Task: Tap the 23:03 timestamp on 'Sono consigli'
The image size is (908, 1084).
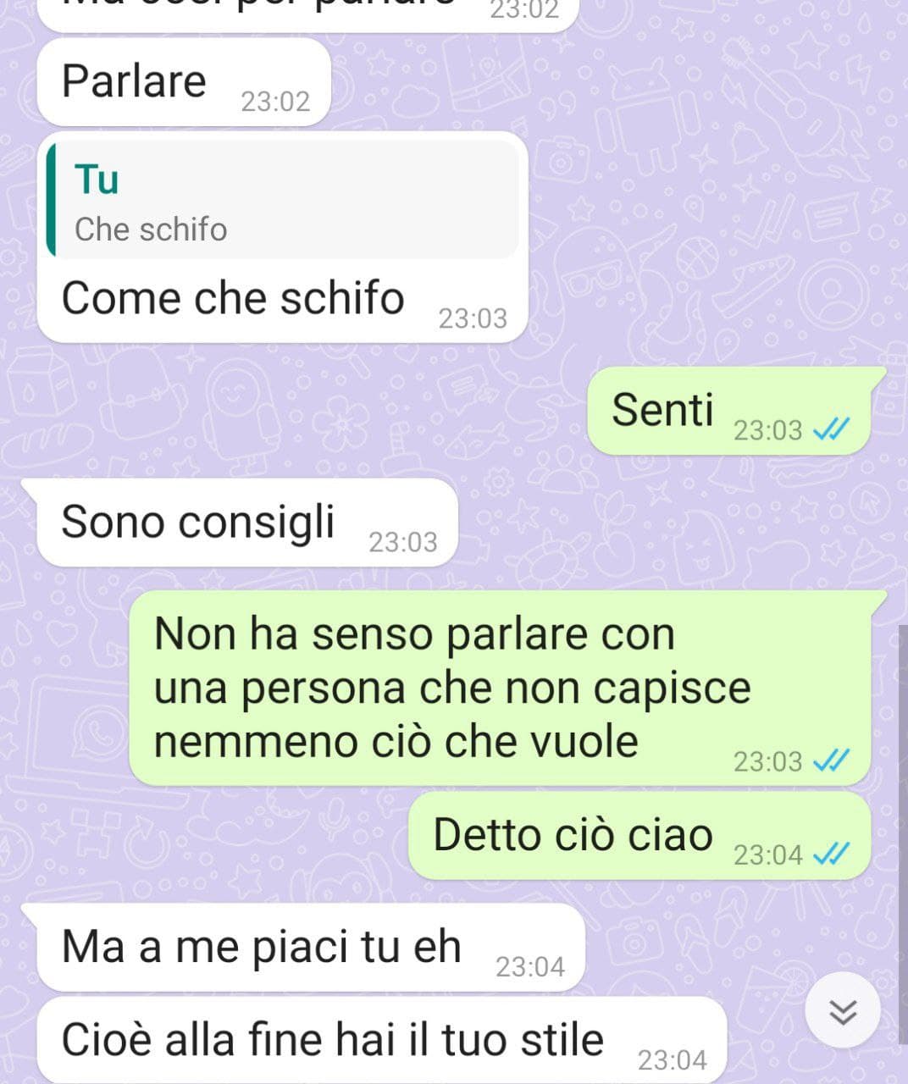Action: coord(403,542)
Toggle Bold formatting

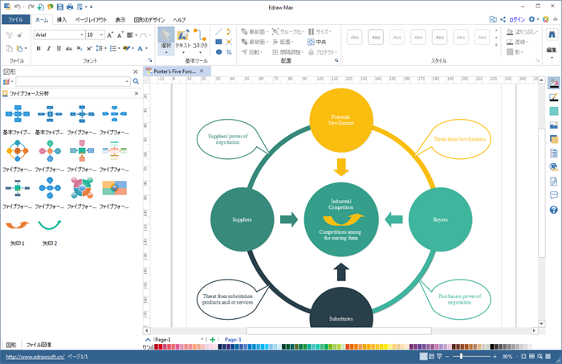(x=38, y=48)
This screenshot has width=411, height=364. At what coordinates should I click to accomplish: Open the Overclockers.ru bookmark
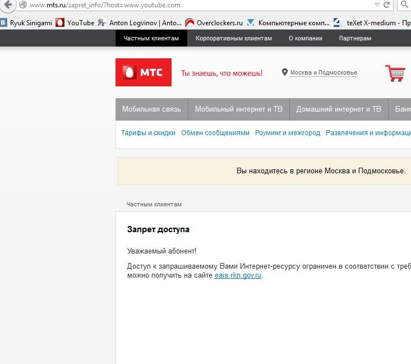[x=214, y=23]
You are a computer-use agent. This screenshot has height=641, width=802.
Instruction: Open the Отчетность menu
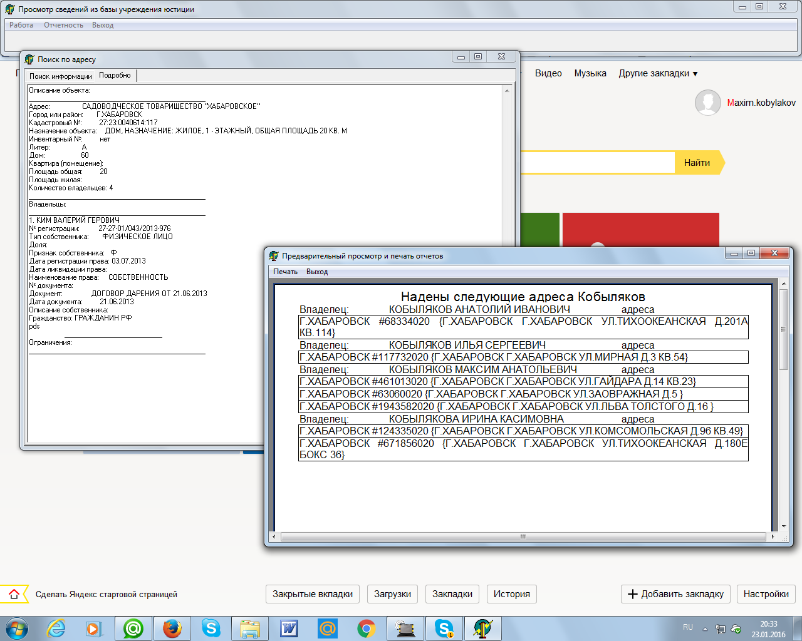click(63, 25)
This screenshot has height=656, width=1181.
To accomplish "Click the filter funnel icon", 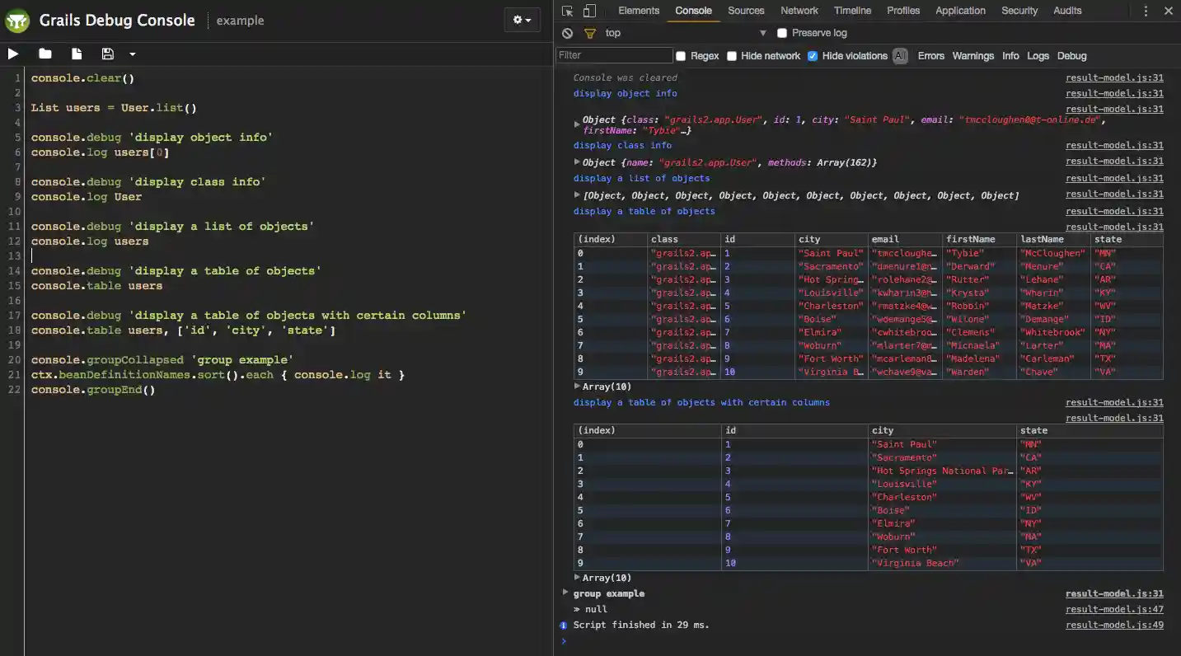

----------------------------------------

EXERCISE AIM — What you give back should be the full material above, retyped exactly, with every image removed.

EXERCISE ANSWER —
Task: Tap the 23:03 timestamp on 'Sono consigli'
The image size is (908, 1084).
Action: coord(403,542)
Toggle Bold formatting

(x=38, y=48)
This screenshot has width=411, height=364. At what coordinates should I click to accomplish: Open the Overclockers.ru bookmark
[x=214, y=23]
You are a computer-use agent. This screenshot has height=641, width=802.
Instruction: Open the Отчетность menu
click(63, 25)
This screenshot has height=656, width=1181.
To accomplish "Click the filter funnel icon", 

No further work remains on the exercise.